Pictures are to be left out, and every entry repeated exactly.

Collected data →
[Start of section]
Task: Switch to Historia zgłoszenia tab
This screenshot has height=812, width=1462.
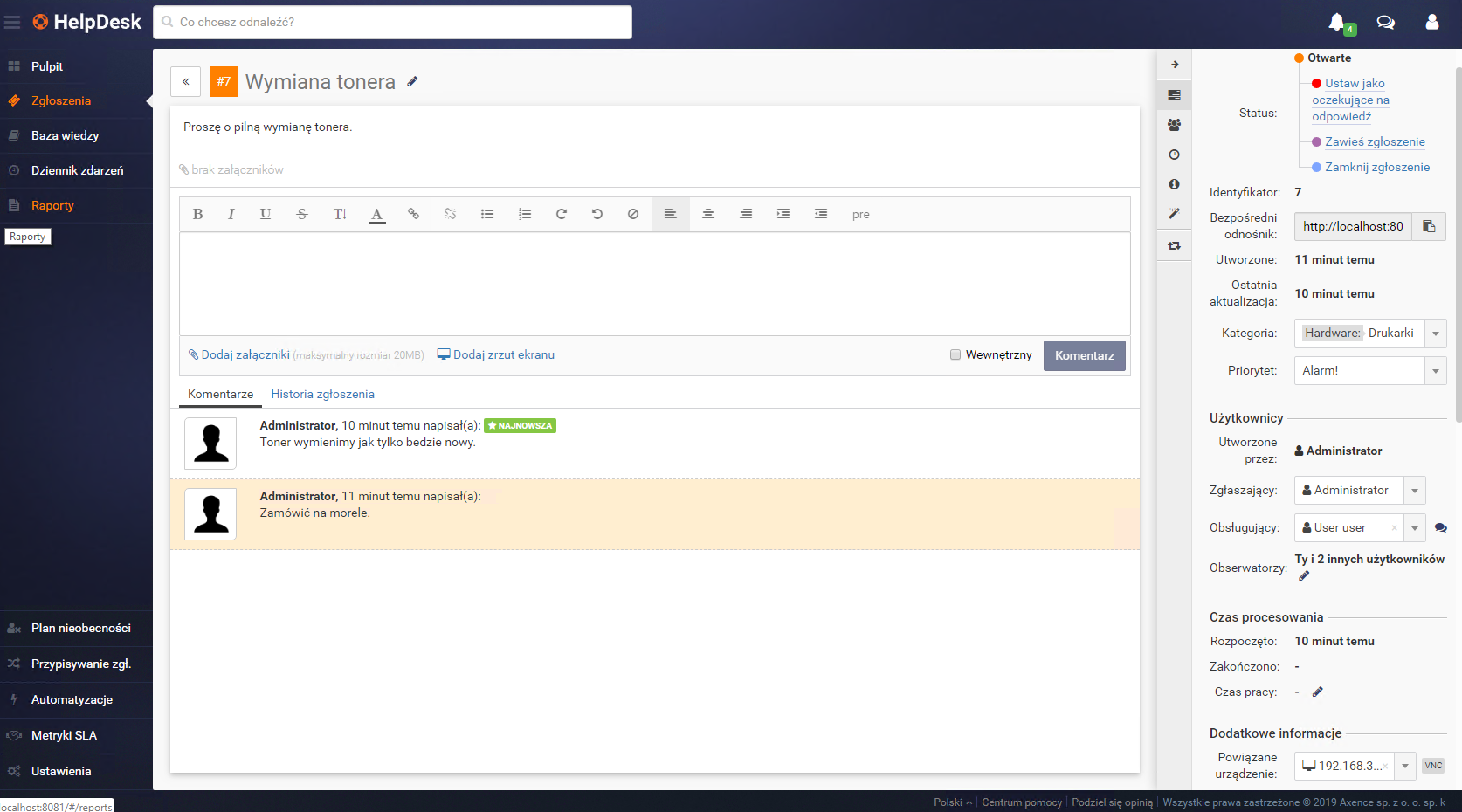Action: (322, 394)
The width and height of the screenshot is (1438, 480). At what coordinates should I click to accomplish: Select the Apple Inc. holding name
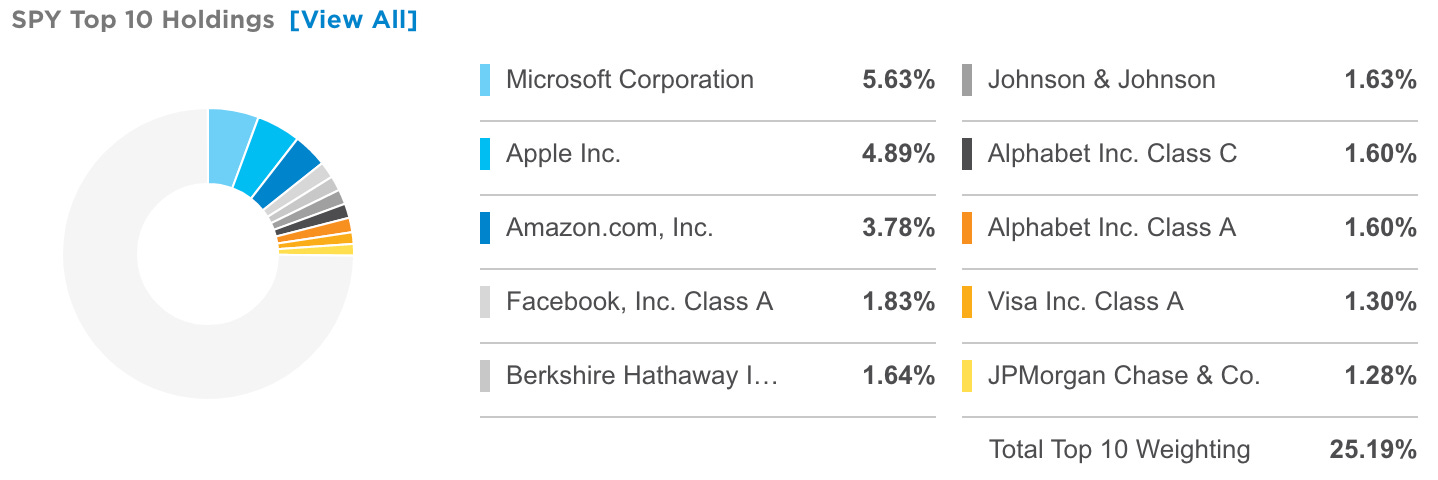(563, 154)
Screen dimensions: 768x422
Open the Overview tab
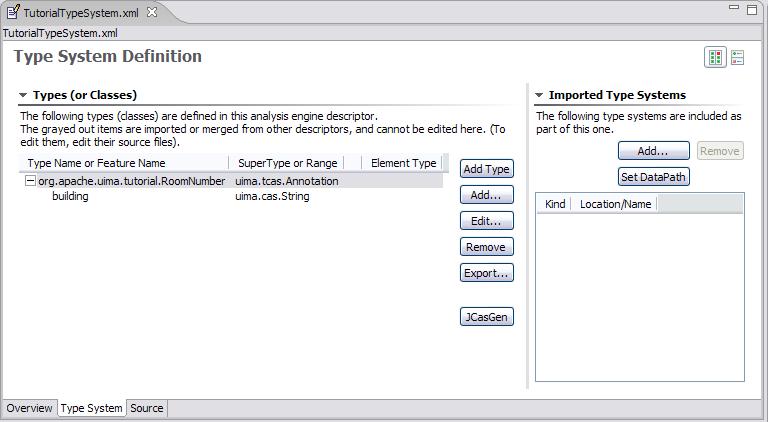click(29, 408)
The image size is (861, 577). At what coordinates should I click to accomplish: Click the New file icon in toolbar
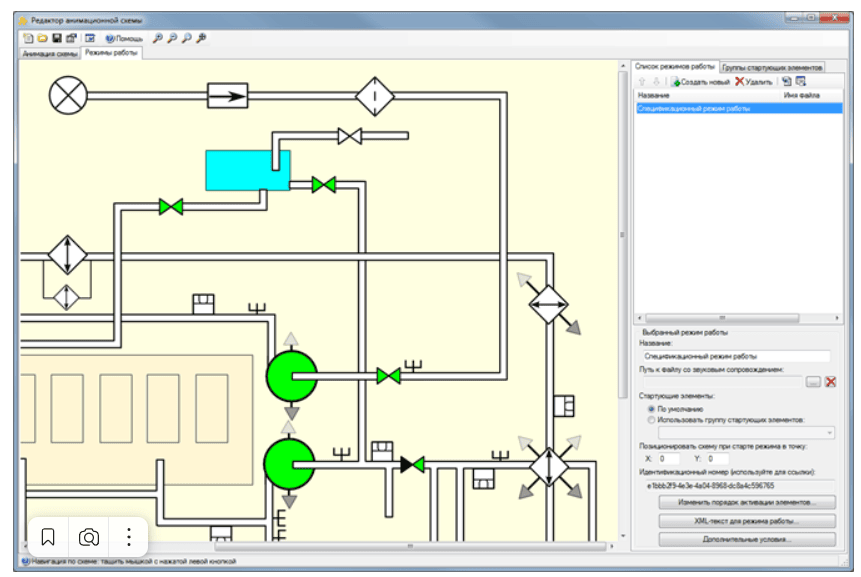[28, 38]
[End of section]
SOLUTION FOR THIS PROBLEM →
Task: Switch to Historia zgłoszenia tab
This screenshot has height=812, width=1462.
Action: (322, 394)
The width and height of the screenshot is (1438, 480). At what coordinates should I click to accomplish: Select the Apple Inc. holding name
(563, 154)
Screen dimensions: 768x422
Open the Overview tab
click(29, 408)
The image size is (861, 577). At what coordinates should I click to accomplish: Click the New file icon in toolbar
[28, 38]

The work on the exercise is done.